Work to complete:
Report how many lines in the records hold the string "solo"; give the number and nothing else.
Segment Start: Exercise data
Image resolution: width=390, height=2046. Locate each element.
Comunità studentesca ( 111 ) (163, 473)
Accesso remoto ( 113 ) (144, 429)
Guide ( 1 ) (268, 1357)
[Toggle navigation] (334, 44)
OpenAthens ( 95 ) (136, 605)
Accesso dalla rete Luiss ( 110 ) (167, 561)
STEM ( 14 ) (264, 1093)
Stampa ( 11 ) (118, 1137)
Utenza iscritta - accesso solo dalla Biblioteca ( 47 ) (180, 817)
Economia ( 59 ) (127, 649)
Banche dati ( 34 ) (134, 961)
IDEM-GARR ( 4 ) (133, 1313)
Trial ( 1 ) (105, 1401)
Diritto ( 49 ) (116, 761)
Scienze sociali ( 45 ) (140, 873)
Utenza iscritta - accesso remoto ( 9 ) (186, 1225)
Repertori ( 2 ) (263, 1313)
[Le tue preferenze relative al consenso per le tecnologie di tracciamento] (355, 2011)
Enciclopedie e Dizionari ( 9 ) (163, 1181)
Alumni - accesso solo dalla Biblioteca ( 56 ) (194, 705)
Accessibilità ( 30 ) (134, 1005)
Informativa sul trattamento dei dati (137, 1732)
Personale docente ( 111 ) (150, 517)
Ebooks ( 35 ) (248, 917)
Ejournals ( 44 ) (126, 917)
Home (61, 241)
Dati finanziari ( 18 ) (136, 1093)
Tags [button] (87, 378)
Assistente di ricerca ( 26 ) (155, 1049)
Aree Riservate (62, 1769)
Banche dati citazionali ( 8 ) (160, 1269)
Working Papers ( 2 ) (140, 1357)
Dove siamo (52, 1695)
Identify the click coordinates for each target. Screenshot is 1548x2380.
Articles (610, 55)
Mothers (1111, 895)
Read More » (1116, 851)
Segment End: Exercise data
Segment Start: Exercise data
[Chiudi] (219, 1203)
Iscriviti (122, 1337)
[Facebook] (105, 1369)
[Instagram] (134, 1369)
Segment End: Exercise data
Solution to the problem:
2